Im Videoarchiv von Reto und Ursula Janka lagert aus den frühen Achtzigerjahren ein Dokument von Junior Carlo, das fast so spektakulär ist wie die Aufnahmen seiner drei Siege in Beaver Creek.

Der «Streifen» zeigt den kleinen Carlo, wie er einzig mit Windeln und Gummistiefeln bekleidet durch das Restaurant seiner Mama läuft. Die Kommentare der Gäste lassen den schnuckeligen «Iceman» schon damals völlig kalt.

Noch etwas ist über all die Jahre gleich geblieben: Wirkliche Emotionen zeigt der coole Bündner nur dann, wenn er im TV englischen Fussball sieht.
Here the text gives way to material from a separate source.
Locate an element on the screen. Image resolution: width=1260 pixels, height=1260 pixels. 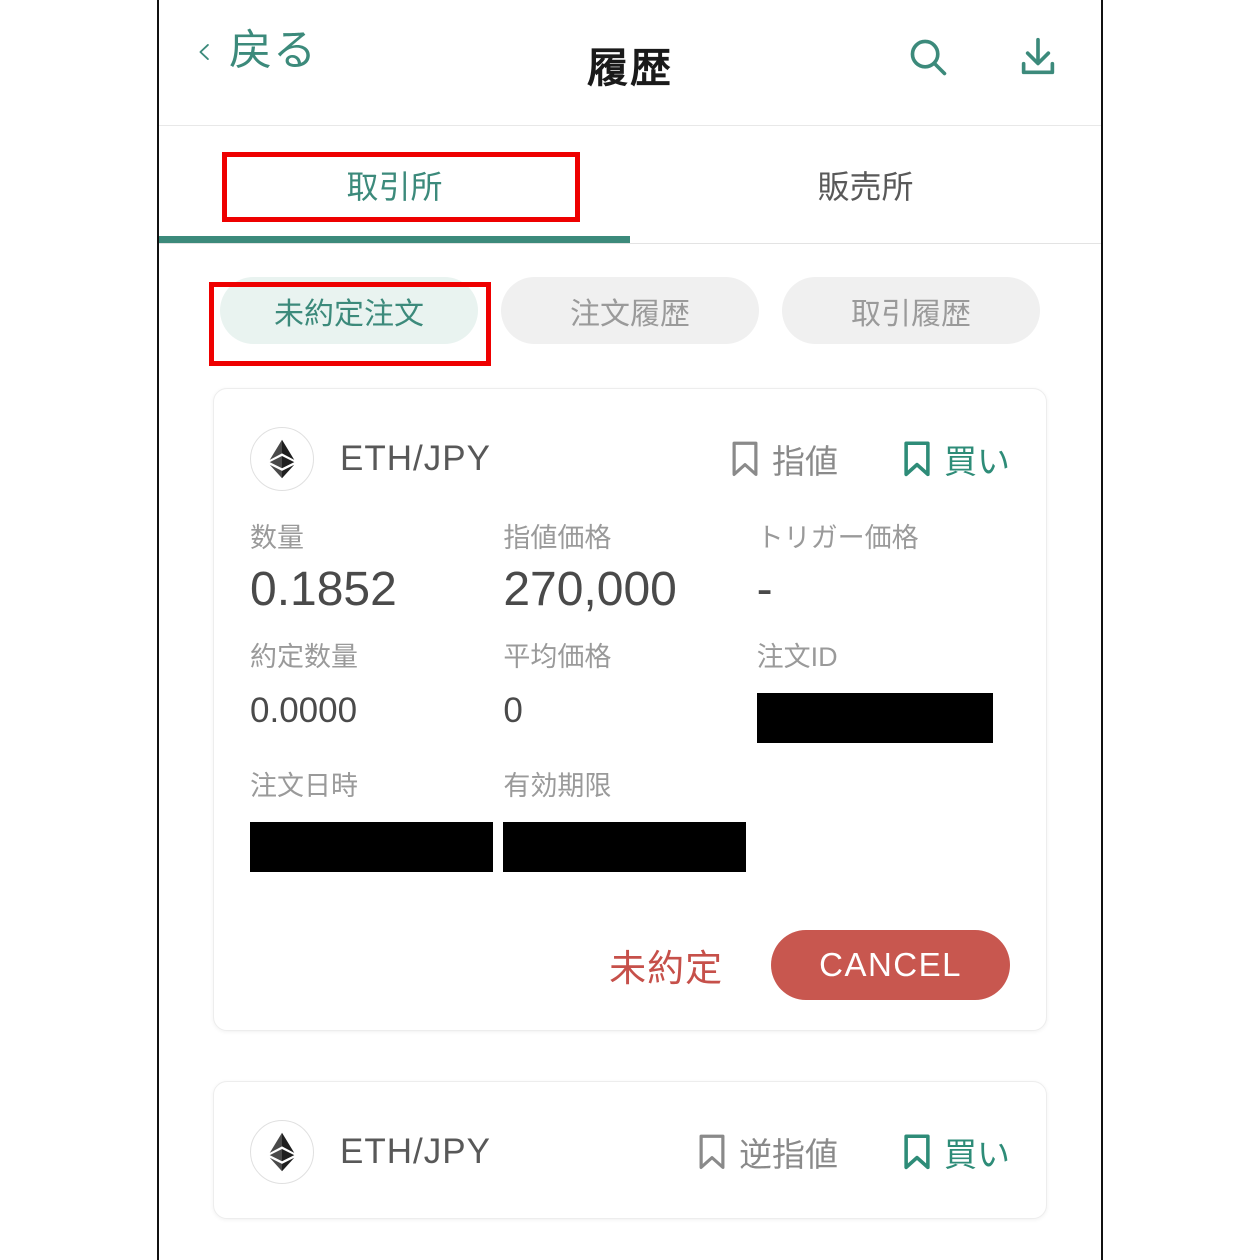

«Als Kind hätte er am liebsten 24 Stunden am Tag Fussball geschaut. Ich musste an unserem Haus in Obersaxen eine Satellitenschüssel montieren, damit sich Carlo die Übertragungen aus England ansehen konnte.» Papa Reto schmunzelt: «Und nach Niederlagen von Manchester United oder der englischen Nationalmannschaft war er jeweils richtig niedergeschlagen.»

Persönliche Niederlagen steckt der kleine Carlo wesentlich lockerer weg. Zum Glück, denn: Der junge Skirennfahrer Janka muss auf der Skipiste lange unten durch. Vor allem der Diego Züger aus Tamins fährt dem «Jänks» in den ersten JO-Jahren um die Ohren.

Doch dann führt ein Leihski die Wende herbei. Papa Reto: «Carlo war 13, als er bei den JO-Rennen den ganzen Winter hinterher fuhr. Weil ich spürte, dass er wegen seiner Kinderski nicht vom Fleck kommt, lieh ich beim Menzli-Sport in Ilanz einen
Erwachsenenski aus.
Ein Atomic, wie ihn sein grosses Vorbild Hermann Maier fuhr. Dieser Schachzug ging super auf. Carlo gewann mit diesen Ski auf Anhieb zwei Medaillen bei den Bündner Verbands-Meisterschaften.»

Zwei Jahre später will Janka erstmals bei einem Internationalen Rennen für Furore sorgen: Im Engadin will er bei einem FIS-Rennen an den Start gehen. Doch für einmal steht im seine unglaubliche Nervenstärke im Weg.

Der Reihe nach: Als sich seine Konkurrenten schon längst total fokussiert und angespannt im Startgelände aufs Rennen vorbereiteten, steht Carlo seelenruhig am Pistenrand, um sich die Fahrt eines Kollegen aus Obersaxen anzuschauen.

Dabei vergisst er sich so sehr, dass er erst am Start eintrifft, als er schon längt im Ziel hätte sein sollen. Das Super-Talent hat den Start zu seiner internationalen Karriere klassisch verschlafen. Die Trainer schicken ihn nach diesem eklatanten Versäumnis nach Hause. Doch Janka kommt zurück.